Jumia is an e-commerce platform, a marketplace, for electronics, travel and fashion and others vertical categories. It started in 2012 from Lagos, Nigeria. The company currently has a presence across more than 14 African countries, but its footprint keeps on changing for new markets are opened regularly but also it has been closing under-performing operations. Egypt, Morocco, Ivory Coast, Kenya and South Africa are its original five territories from the 2012 launch; by 2014 Uganda, Tanzania, Ghana, Cameroon, Algeria and Tunisia were added. In South Africa, Jumia operates under the brand name Zando, focusing only on online fashion retail. Its main competitors would include Kilimall in Kenya and Konga in Nigeria.

The company also runs a logistics service, which enables the shipment and delivery of packages from sellers to consumers, a payment service, Jumia Pay, which facilitates transactions among participants active and Jumia’s platform in selected markets. It has partnered with more than 50,000 local African companies, shops, and individuals that are hosted in the marketplace platform as sellers.

In June 2013, Jumia launched Jumia Travel, a hotel booking platform, and Jumia Food. Jumia Deals, a classifieds service, was launched in April 2015.

Jumia: ‘Africa’s Amazon’ in landmark stock market listing – BBC News Article

The Jewel of Jumia: Jumia Pay

In 2017, Jumia launched Jumia One, an app that enables customers to pay bills such as airtime – a key market to attract mass traffic in prepaid driven telecom markets. An important part of the solutions for developing markets. The same year, Jumia launched Jumia Pay, the payment solution or people to shop on all Jumia services. This was followed by the Jumia lending program, an initiative that allows its vendors to access business loans. Jumia Pay is an important element of the offer allowing to support financial services in largely unbanked markets.

Jumia Pay now provides 2.1 million transaction in the 3rd quarter of 2019 (worth Euro 32 million in value), a small number for a payment service, but one that has seen a considerable growth.

The impact of cost control: retrenching

The hope of a quickly built profile as a multiservice vendor had to be reduced – the limited profitability from the African markets did not match the initial aspirations.

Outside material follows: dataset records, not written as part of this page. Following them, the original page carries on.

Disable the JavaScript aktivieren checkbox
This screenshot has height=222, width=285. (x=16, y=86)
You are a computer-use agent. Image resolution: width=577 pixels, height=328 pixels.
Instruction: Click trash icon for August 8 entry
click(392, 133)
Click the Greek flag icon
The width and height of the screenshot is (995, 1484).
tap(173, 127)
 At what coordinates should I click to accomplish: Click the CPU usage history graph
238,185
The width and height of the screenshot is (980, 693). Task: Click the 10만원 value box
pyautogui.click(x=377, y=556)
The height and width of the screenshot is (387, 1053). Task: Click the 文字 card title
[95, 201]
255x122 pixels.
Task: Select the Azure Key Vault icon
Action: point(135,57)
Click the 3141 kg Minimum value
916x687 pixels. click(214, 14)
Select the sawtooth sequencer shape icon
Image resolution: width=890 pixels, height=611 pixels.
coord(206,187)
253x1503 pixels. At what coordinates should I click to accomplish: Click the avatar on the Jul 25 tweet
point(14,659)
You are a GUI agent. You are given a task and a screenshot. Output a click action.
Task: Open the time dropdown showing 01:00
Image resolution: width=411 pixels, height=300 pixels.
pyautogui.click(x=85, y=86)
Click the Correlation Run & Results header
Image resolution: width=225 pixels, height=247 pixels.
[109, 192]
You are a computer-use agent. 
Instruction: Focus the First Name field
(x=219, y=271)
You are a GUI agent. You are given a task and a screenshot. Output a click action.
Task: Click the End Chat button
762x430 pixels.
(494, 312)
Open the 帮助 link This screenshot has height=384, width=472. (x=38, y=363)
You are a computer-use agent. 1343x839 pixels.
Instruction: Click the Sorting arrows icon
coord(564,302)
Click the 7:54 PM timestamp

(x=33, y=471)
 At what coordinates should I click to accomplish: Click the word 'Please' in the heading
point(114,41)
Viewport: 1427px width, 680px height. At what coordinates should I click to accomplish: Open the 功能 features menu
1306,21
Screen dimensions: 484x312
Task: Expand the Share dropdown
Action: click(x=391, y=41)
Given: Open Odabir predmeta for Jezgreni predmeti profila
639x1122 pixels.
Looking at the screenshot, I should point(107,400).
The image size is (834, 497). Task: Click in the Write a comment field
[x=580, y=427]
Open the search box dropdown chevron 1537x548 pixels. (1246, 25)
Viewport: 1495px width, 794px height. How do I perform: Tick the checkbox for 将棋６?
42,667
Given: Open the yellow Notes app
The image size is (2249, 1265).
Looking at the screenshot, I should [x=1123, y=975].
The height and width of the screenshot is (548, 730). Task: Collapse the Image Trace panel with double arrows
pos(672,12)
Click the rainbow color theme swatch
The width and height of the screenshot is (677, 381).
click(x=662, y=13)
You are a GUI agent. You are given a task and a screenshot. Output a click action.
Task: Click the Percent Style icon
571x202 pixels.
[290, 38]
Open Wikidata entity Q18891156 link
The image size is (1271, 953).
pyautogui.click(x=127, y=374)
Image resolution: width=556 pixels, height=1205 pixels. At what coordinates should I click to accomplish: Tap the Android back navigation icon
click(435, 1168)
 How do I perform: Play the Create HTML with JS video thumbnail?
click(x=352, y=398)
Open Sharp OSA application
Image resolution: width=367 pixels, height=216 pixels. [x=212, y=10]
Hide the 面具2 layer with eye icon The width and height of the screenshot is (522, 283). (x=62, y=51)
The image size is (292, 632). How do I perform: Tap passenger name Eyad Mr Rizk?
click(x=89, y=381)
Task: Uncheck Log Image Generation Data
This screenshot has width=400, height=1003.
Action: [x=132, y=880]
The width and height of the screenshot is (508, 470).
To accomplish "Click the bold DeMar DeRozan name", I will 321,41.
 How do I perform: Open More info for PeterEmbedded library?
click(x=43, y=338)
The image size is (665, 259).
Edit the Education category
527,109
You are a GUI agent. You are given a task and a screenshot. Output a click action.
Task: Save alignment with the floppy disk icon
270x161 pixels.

A focus on cost efficiency is now the key mantra from its renewed management.

In November 2019, Jumia announced it has stopped its e-commerce operations in Cameroon and Tanzania. The company came to the conclusion that the e-commerce portal could not survive in the current economic conditions. A month later the company suspended Jumia Food in Rwanda, making it the 3rd country in two months as part of a continuous monitoring of the business environment and operating costs.

On 9 December 2019, Travelstart agreed to white-label its hotel booking platform for Jumia Travel, lowering the operation impact for Jumia: under the agreement, Travelstart took control of the sales, fulfilment and customer service aspects of Jumia Travel online booking websites in all its operating territories.

Jumia in Numbers: growing pains

Jumia is back to growth and on the way to finding its financial stability. It has to balance its appetite for expansion in markets and products, with the limited profitability of its business.

In 2015, Jumia generated €215 million in revenue, but by September 2019, it generated gross sales worth €275 million in the single quarter, pushing to a run-rate figures over the 1 billion mark per year. In the markets places 7 million orders took place in the same months. The number of Annual Active Consumers was 5.5 million, up from 3.5 at the 30th of September 2018. The online platforms added about 636,000 consumers per quarter in 2019, doubling its monthly intake from the previous year. However, Jumia remains a loss-making activity: in the 3 months to September 2019 it lost €55 million (a 34% increase from the previous year).

Jumia still remains a highly regarded potential player in the world of e-commerce, but this will depend on its ability to grow profitably. This company is set to remain the benchmark for African e-commerce, its more realistic approach to grow is a welcome step towards maturity.